Try it: Turn the entries below, starting at the line containing "This screenshot has height=571, width=629." and ending at the line containing "center [230, 462].", into a numbered list with blank lines omitted. Include only those lines.

^^^^

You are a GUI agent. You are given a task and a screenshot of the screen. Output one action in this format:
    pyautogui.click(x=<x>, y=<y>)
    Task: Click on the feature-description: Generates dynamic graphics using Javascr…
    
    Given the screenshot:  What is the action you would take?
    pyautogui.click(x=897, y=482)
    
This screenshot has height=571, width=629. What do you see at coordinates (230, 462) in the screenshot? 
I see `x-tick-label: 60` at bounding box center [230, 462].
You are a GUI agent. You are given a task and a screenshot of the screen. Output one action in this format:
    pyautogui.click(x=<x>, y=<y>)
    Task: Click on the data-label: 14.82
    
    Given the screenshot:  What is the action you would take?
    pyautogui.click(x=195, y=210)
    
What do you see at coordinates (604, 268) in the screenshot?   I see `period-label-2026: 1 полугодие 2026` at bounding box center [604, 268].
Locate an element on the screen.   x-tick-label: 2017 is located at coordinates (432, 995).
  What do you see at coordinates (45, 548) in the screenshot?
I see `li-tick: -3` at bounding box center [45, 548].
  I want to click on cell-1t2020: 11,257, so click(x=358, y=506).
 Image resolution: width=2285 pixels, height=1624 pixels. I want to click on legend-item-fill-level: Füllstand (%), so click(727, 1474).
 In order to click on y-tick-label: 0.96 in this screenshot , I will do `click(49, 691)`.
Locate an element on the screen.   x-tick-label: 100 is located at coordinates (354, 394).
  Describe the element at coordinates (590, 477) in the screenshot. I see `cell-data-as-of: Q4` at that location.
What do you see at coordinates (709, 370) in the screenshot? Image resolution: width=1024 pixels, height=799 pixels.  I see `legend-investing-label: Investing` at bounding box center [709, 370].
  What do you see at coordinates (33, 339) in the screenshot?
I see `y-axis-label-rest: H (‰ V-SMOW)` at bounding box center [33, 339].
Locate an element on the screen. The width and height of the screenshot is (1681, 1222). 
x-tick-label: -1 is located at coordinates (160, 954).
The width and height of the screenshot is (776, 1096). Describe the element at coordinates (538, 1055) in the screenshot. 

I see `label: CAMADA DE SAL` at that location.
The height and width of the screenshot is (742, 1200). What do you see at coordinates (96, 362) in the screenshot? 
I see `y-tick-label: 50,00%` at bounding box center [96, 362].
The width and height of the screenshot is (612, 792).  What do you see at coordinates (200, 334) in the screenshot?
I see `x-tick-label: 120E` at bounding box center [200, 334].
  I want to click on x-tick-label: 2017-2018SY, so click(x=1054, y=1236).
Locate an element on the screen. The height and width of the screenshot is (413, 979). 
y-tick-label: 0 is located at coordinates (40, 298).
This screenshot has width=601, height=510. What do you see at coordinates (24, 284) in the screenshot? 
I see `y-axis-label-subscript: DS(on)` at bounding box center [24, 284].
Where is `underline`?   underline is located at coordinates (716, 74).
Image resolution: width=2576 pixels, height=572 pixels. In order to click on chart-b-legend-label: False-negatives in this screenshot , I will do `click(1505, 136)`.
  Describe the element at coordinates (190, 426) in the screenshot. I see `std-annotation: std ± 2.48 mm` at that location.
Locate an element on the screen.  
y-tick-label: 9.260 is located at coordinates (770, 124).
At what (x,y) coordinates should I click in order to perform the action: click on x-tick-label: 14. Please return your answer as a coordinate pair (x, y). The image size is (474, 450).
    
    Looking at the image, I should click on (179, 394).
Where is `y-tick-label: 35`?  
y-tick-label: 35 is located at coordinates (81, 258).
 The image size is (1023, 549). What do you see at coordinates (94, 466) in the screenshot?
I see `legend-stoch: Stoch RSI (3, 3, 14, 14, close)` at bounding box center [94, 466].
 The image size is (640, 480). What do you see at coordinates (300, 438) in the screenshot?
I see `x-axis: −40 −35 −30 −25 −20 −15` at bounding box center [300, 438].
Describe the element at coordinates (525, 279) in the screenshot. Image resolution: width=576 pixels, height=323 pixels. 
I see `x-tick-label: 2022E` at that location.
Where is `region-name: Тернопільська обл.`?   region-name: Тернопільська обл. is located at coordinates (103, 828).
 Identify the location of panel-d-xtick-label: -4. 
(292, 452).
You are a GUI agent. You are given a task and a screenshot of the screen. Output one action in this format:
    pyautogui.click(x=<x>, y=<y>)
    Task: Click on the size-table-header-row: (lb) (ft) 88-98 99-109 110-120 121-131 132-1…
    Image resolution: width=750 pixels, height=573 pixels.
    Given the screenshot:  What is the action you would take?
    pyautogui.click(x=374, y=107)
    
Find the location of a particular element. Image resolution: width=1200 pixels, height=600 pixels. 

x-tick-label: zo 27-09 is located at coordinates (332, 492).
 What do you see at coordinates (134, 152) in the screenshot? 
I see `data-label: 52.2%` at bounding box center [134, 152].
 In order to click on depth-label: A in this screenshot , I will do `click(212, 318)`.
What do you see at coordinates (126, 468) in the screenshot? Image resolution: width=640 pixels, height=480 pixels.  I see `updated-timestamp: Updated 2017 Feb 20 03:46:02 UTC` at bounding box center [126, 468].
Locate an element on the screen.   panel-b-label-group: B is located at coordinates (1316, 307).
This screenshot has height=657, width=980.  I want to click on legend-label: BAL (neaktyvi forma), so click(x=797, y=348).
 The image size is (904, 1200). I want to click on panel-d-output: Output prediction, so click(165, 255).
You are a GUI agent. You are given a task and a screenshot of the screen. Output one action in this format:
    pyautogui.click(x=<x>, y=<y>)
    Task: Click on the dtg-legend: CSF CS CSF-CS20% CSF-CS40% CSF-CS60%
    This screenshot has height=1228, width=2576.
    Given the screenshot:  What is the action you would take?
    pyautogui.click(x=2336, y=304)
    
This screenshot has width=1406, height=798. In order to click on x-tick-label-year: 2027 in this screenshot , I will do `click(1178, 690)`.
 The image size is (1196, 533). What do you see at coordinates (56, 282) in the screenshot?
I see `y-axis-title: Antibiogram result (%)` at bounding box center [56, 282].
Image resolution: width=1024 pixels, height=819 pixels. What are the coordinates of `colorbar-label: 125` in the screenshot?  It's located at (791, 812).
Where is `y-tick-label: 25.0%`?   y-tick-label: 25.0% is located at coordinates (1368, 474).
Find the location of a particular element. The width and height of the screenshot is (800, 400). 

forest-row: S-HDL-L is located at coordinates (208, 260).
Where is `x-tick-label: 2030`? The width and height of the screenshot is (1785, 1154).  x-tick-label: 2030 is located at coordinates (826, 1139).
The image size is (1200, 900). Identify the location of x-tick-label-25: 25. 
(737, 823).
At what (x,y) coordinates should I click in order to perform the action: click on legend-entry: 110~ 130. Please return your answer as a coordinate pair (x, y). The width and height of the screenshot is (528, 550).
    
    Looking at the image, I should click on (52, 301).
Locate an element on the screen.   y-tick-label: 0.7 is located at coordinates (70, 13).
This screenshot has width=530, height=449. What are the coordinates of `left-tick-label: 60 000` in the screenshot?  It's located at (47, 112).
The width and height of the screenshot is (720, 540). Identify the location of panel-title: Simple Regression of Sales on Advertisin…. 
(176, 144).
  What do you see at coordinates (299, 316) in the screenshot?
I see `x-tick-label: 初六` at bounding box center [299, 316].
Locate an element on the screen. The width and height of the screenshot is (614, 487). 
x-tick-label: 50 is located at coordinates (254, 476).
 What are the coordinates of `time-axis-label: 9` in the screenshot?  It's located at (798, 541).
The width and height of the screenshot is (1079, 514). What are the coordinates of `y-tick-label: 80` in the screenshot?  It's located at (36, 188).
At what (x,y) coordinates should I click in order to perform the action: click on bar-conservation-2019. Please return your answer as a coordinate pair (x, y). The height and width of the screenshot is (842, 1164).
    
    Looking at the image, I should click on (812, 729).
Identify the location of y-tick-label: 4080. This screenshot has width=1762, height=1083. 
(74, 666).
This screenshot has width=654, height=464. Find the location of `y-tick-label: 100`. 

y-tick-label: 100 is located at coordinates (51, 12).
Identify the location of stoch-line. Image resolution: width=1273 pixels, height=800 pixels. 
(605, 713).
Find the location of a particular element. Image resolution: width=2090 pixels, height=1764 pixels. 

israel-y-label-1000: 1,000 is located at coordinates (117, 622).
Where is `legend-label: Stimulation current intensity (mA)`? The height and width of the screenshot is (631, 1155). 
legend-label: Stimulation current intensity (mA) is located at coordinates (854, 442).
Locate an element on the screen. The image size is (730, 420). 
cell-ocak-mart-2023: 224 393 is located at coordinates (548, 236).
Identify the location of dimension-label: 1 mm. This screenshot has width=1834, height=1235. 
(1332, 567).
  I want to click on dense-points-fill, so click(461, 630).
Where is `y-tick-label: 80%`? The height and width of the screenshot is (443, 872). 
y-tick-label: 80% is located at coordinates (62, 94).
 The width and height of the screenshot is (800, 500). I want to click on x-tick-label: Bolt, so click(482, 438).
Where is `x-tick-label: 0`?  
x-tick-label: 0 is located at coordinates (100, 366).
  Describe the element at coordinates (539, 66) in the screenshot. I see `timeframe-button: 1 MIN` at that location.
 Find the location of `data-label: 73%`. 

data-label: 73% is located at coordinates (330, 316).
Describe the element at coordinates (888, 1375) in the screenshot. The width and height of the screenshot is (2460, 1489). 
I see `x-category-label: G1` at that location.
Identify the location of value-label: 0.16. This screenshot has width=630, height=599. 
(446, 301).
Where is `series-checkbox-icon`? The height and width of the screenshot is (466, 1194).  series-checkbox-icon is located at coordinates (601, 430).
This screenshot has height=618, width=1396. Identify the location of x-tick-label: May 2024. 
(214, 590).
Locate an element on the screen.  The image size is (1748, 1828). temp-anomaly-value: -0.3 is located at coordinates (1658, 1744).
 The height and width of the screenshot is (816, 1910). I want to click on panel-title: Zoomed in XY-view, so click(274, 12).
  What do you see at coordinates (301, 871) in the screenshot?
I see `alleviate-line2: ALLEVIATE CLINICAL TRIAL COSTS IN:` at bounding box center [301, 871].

^^^^

Expected answer:
1. This screenshot has height=571, width=629. What do you see at coordinates (230, 462) in the screenshot? 
2. I see `x-tick-label: 60` at bounding box center [230, 462].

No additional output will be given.